Interpreting, Languages, Translation

LA LINGUA STRANIERA NON È SOLTANTO UN OBIETTIVO PRESTAZIONALE

Chi lavora come interprete e traduttore non dovrebbe mai perdere di vista l’amore primordiale che lo ha spinto a scegliere questo lavoro. Non so voi, ma prima di capire che questo fosse il mestiere giusto per me, io amavo soprattutto le lingue straniere che ho incontrato nel corso dei miei anni di studio. Probabilmente sto dicendo una cosa banale, ma non credo lo sia.

Noi interpreti e traduttori ci troviamo molto spesso ingabbiati nel servizio che forniamo senza godere a pieno della nostra principale competenza: la lingua straniera. Gli stressanti tempi di consegna di un testo da tradurre e i ritmi frenetici che siamo chiamati a seguire mentre traduciamo un oratore in simultanea, tanto per fare alcuni esempi, talvolta ci fanno dimenticare la bellezza della lingua dalla quale o verso la quale stiamo traducendo. La performance che non ci soddisfa mai abbastanza non ci fa godere a pieno la nostra principale materia prima. Se consideriamo che il più delle volte, almeno nel mio caso, si ha a che fare con linguaggi molto tecnici, non è facile riapprezzare ogni volta quella scintilla che ci ha fatto innamorare per la prima volta di una lingua straniera. Si ha la sensazione di sentirci lontani dalla lingua in sé, proprio perché siamo troppo concentrati sul risultato, sulla performance, al punto da sentirci scarichi e vuoti come alla fine di un lungo e complesso processo di produzione.

Avete mai pensato a questo aspetto? Io molte volte e ho fatto sempre di tutto pur di mantenere vivo quel fuoco della passione che mi ha spinto a godere a pieno della lingua, proprio come in qualsiasi rapporto amoroso che si rispetti.

Esposizione linguistica

Credete sia tempo perso leggere romanzi in tedesco o in inglese quando si traducono manuali tecnici o convegni medici? La risposta è no. Mi premuro sempre di espormi alle mie lingue di lavoro quanto più possibile, esercitando le famose quattro competenze dell’apprendimento linguistico. Sì, continuo a farlo tuttora nonostante gli anni di esperienza alle spalle. Non perdo occasione, qualora si presenti, di parlare in lingua del più o del meno con chi mi capiti sotto mano, di guardare un po’ di TV in lingua e di leggere più possibile (romanzi, saggi, riviste, ecc.) nelle mie lingue di lavoro. Tra l’altro, sono tutte abitudini da cui ho trovato molto giovamento per molti aspetti durante i miei incarichi di interpretariato e traduzione.

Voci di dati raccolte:

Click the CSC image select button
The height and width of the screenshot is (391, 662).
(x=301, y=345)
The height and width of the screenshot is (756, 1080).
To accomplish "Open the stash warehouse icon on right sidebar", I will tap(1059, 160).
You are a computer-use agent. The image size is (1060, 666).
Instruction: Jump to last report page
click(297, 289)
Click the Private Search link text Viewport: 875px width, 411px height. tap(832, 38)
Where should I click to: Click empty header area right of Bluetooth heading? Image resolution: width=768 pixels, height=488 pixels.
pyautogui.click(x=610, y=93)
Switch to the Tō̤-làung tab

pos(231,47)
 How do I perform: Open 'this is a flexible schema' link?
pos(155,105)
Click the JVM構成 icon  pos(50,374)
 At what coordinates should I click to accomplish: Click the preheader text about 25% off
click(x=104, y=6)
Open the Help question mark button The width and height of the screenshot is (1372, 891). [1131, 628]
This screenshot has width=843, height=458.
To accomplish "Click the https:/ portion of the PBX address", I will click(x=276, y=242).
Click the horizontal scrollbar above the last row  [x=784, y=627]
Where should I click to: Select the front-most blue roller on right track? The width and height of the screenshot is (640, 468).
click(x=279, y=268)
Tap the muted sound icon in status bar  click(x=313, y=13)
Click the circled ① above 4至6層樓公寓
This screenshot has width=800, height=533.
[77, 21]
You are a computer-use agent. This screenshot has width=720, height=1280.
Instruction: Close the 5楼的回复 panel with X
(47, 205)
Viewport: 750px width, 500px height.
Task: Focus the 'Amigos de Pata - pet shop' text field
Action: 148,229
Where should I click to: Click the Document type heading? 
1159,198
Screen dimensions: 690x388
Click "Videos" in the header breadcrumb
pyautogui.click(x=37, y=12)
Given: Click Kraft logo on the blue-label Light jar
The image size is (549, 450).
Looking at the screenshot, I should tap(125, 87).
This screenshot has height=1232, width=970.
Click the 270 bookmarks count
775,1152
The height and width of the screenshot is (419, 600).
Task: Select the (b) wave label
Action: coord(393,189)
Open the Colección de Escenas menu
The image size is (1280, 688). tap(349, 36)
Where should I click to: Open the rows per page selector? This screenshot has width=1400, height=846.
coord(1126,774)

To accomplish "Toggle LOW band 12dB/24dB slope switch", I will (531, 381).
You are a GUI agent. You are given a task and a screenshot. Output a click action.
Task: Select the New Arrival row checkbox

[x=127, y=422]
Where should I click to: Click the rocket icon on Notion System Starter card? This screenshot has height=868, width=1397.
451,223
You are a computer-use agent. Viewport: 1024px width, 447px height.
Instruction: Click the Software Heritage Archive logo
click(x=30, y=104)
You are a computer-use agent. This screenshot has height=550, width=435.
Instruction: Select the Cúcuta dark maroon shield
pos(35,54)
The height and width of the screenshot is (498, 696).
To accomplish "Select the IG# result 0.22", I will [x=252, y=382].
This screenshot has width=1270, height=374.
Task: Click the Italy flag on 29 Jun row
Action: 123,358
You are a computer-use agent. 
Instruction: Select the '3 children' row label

**Da svolgere:**
[A] Nell'articolo sulla lingua straniera, quale viene indicata come la principale competenza di interpreti e traduttori?
[B] Dite se ciascuna affermazione concorda con l'articolo sulla lingua straniera, rispondendo sì o no e citando le parole decisive del testo.
(i) Dopo anni di esperienza, chi scrive non esercita più le quattro competenze dell'apprendimento linguistico.
(ii) Leggere romanzi in tedesco o in inglese mentre si traducono manuali tecnici è tempo perso.
(iii) Nel caso di chi scrive, il più delle volte si ha a che fare con linguaggi molto tecnici.
[C] Secondo l'articolo sulla lingua straniera, perché interpreti e traduttori hanno la sensazione di sentirsi lontani dalla lingua in sé?

**Soluzioni degli esercizi:**
[A] La lingua straniera.

[B]
(i) No: «Sì, continuo a farlo tuttora nonostante gli anni di esperienza alle spalle.»
(ii) No: «La risposta è no.»
(iii) Sì: «il più delle volte, almeno nel mio caso, si ha a che fare con linguaggi molto tecnici».

[C] Perché sono troppo concentrati sul risultato, sulla performance. Lo sono al punto da sentirsi scarichi e vuoti come alla fine di un lungo e complesso processo di produzione.